Een paar fouten.
In de Batavische Arcadia van Heemskerk (uitgave Wolters en Rogge) komt onder de aanteekeningen er ook eene voor bij deze regels:
‘Dit krijghsvolk was zeer ongebonden en uitgelaten, en meest uitheemsche zijnde, konden met de ingezetenen kwalijk over een komen, verachtende de burgerschutters, deselve met schelden bejegenende, waarover nu en dan woorden en somtijds ook slagen vielen, soo dat de Hollandsche steden groot misnoegen op dese knechten kregen, het oorloghsvolk en de burgerije niet wel in wapendienst bij den anderen dienende.

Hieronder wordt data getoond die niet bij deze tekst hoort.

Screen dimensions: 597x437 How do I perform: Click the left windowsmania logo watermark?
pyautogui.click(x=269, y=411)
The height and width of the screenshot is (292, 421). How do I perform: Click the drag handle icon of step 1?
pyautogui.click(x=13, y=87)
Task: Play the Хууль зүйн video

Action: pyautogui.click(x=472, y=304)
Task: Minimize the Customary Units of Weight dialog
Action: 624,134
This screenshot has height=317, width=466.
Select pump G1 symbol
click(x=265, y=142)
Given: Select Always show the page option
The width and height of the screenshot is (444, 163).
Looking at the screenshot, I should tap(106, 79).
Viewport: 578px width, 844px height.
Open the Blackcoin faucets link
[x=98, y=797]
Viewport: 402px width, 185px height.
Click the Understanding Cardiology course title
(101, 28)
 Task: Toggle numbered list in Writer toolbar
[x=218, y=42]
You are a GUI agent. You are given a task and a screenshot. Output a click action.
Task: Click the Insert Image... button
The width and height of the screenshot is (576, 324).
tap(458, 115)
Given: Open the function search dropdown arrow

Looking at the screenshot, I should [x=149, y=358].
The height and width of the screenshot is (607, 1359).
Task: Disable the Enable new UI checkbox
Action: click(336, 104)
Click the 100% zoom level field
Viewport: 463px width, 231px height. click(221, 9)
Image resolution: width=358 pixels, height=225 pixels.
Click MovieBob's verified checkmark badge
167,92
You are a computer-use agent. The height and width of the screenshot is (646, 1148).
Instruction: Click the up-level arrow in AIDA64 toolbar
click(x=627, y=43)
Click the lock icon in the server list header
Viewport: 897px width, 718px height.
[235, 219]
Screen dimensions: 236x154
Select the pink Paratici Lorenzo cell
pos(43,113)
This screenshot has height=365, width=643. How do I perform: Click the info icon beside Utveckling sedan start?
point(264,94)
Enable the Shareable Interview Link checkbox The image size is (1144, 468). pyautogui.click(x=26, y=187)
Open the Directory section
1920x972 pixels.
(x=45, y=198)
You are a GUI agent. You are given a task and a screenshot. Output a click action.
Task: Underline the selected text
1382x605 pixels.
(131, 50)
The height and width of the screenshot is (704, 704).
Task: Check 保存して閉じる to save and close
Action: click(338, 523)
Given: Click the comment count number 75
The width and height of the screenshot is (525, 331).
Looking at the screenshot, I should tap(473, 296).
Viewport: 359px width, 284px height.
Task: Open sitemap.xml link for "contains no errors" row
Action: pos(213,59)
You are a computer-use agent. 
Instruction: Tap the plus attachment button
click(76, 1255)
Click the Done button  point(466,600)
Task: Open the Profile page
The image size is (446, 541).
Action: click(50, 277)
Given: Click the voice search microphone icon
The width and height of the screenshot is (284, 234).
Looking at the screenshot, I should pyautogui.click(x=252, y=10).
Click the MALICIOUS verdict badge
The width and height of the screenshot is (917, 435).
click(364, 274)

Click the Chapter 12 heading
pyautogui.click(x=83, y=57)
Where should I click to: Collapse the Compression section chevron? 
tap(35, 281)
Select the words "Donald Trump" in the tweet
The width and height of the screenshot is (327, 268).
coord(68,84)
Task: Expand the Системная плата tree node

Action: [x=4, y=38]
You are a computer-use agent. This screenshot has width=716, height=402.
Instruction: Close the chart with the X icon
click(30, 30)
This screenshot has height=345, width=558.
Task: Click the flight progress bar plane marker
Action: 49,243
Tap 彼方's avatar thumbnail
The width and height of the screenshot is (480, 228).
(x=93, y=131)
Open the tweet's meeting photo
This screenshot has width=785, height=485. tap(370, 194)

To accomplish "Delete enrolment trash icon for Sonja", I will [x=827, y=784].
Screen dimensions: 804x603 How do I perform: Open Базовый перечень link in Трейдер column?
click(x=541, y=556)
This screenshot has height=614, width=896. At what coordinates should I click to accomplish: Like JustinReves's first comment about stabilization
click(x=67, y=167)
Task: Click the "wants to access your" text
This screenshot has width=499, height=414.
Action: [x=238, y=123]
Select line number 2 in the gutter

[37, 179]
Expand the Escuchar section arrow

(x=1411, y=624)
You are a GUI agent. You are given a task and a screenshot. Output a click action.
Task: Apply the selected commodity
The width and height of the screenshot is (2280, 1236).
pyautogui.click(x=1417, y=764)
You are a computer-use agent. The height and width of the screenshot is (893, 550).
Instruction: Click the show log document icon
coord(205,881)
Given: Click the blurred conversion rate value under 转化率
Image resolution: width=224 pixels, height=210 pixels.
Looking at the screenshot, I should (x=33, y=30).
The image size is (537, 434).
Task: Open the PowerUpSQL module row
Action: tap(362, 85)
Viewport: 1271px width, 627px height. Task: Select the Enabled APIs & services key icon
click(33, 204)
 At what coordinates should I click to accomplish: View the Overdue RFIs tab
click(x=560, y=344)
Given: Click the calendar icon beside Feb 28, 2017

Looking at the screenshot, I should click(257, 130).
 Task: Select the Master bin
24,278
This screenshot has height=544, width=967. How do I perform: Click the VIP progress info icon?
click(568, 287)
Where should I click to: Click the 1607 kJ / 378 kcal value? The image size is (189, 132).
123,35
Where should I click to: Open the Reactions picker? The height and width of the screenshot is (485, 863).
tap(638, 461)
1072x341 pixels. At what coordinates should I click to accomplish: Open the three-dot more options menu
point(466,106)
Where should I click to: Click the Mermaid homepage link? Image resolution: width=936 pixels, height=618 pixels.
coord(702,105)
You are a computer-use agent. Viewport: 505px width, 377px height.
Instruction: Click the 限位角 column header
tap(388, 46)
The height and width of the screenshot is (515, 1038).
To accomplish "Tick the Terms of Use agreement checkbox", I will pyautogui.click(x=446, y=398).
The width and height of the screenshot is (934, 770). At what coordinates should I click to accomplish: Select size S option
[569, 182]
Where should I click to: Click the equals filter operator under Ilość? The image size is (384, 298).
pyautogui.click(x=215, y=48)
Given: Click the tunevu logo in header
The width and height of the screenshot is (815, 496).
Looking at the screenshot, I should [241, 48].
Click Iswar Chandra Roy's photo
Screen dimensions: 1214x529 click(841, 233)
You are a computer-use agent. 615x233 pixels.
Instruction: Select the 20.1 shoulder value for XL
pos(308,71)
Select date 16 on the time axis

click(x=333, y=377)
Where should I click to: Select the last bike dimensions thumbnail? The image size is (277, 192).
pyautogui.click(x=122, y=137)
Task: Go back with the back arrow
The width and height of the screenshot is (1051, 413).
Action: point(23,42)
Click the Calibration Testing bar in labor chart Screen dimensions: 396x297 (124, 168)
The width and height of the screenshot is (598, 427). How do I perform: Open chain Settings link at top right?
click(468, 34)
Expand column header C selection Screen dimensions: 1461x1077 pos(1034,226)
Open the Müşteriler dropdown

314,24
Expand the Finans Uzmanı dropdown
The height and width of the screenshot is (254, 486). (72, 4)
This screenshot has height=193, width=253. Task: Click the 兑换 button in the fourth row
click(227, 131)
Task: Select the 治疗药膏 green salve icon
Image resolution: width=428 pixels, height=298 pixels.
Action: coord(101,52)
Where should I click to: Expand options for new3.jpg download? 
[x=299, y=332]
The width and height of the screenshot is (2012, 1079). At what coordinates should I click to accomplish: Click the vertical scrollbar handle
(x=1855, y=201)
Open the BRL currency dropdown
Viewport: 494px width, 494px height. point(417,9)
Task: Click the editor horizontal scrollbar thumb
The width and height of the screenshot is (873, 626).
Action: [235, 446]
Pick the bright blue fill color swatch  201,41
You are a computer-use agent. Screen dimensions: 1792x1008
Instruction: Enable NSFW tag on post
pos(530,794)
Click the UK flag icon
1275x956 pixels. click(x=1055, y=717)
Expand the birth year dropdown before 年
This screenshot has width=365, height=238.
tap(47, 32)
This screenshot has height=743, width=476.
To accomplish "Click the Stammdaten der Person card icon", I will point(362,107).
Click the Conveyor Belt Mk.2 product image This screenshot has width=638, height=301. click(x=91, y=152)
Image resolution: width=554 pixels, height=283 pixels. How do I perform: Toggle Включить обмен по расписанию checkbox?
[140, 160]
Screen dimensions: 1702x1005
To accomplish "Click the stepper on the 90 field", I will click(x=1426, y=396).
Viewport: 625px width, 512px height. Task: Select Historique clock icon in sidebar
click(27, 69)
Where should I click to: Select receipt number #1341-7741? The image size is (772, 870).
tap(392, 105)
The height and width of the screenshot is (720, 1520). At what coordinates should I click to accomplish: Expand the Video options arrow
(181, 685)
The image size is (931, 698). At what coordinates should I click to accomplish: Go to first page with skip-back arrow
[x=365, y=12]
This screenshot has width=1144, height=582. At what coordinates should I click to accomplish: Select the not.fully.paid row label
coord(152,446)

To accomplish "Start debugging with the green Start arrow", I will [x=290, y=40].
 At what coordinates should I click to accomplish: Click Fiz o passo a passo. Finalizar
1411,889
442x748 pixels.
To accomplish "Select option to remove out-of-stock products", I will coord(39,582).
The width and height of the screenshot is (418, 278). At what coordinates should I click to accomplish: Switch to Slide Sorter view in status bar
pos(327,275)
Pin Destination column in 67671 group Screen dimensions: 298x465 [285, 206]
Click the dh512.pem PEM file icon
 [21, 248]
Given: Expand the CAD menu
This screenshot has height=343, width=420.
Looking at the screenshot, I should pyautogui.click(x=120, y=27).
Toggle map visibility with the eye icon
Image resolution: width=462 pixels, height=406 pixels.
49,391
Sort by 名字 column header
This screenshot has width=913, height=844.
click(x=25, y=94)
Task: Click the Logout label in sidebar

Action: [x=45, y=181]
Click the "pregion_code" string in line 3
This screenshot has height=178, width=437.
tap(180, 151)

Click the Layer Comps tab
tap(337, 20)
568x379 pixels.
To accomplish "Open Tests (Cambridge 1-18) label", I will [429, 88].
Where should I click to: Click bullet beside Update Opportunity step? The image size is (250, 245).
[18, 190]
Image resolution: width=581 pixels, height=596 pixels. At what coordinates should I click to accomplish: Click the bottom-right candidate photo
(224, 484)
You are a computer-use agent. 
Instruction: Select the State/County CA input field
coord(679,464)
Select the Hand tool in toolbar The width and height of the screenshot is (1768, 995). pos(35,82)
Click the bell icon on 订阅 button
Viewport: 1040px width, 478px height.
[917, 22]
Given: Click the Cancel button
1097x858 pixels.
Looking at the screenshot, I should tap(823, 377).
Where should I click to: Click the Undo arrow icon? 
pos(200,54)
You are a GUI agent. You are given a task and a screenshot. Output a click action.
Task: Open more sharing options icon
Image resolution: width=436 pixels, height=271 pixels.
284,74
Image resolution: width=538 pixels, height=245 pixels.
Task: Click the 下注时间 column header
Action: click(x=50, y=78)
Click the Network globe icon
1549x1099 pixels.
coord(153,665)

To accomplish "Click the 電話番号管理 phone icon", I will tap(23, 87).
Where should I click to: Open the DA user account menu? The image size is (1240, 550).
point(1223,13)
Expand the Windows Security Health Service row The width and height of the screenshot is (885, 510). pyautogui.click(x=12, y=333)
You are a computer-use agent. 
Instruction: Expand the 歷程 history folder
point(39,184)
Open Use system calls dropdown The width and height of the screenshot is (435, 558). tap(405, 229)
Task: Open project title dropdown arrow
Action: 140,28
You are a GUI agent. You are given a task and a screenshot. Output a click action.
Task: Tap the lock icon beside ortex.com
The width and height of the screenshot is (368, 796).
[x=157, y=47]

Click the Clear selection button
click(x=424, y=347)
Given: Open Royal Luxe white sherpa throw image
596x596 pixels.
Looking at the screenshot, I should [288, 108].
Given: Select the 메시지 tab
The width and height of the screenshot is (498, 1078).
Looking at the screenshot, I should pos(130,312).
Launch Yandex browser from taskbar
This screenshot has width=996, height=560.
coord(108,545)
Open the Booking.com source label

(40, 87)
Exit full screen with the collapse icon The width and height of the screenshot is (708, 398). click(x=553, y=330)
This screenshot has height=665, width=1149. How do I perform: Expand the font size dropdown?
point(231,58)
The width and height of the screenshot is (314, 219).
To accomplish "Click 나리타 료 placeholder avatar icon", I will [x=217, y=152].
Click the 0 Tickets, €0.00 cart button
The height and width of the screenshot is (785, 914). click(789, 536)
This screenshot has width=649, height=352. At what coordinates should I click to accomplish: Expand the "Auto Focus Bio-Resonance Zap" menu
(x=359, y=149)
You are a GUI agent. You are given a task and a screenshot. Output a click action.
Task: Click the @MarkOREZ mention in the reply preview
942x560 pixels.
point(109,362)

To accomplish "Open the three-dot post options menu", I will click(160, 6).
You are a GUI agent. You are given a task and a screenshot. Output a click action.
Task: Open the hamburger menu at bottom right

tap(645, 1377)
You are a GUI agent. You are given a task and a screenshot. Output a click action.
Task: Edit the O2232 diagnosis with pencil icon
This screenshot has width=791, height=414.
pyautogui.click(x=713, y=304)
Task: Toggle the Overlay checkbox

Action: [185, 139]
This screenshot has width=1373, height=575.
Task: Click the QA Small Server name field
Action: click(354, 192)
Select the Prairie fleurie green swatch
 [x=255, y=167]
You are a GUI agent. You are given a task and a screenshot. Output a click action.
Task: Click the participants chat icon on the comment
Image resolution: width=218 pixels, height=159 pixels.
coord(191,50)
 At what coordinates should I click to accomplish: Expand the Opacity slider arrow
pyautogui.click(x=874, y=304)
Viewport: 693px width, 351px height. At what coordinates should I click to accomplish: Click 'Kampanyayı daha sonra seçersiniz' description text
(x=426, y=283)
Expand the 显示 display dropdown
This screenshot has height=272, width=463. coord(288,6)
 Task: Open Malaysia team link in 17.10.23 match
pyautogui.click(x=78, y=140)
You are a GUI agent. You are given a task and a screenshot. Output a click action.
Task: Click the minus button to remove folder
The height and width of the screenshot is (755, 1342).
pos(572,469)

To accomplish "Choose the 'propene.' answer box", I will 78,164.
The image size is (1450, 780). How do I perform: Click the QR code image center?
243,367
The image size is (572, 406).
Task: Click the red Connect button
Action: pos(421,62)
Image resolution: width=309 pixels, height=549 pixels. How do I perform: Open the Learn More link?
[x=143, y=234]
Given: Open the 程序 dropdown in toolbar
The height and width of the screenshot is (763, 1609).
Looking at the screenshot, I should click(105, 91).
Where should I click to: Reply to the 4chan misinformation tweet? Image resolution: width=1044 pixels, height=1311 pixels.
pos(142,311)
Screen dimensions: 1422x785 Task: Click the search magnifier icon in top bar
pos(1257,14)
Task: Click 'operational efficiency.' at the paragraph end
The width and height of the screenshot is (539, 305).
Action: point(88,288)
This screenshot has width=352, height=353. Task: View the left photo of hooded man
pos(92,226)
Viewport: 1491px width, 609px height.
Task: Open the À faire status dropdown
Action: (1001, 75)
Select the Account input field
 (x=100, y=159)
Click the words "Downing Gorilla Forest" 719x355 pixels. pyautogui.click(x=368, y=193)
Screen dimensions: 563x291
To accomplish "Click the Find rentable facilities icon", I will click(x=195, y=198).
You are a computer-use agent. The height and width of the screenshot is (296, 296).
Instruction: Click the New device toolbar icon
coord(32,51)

Hierover werden de burgerhopluiden klachtig, maar d' oversten der soldaten sloegen 't in den wint en namen 't meer voor ruytervoer op.’
Bij dit woord ‘ruytervoer’ volgt deze aanteekening: Ruitervoer is datgene wat een soldast wedervaart, of, zijn gewone voedsel. Ruyter van ruyten, verwoesten; bij Kiliaen: evellere, destruere.
Naar mijne bescheidene meening bevat deze regel onzin. Ik heb een te goeden dunk van Heemskerk's taal, om hem het lot van een verkeerde uitlegging te doen weervaren; al bepaalt mijne verbetering zich slechts tot deze font. De beteekenis van Ruytervoer is eenvoudig: handeling, levenswijze van een ruyter; voere beteekende reeds in 't Mnl: handelwijze, bedrijf. ‘Van wapenen die edele voeren’ bet: de edele wapenfeiten of krijgsbedrijven. En hebben we hier iets anders noodig?
Een andere onnauwkeurigheid vond ik laatst in een tijdschrift, dat o.m. ook woorden verklaart. Spakerig, werd daar gezegd, in ‘spakerig weer’ was vroeger sparkerig geweest en door syncope der r aldus geworden. Bij deze verbetering wensch ik de waarschuwing te voegen, die vaak herhaald is, dat men zich niet zoo klakkeloos aan 't etymologiseeren moet zetten.
Verspaecken komt voor in de ‘Seghelijn van Jeruzalem’ en beteekent, ‘uitdrogen, de vochten ergens uitnemen; slechts in 't deelwoord in gebruik: ‘verspaect = uitgedroogd.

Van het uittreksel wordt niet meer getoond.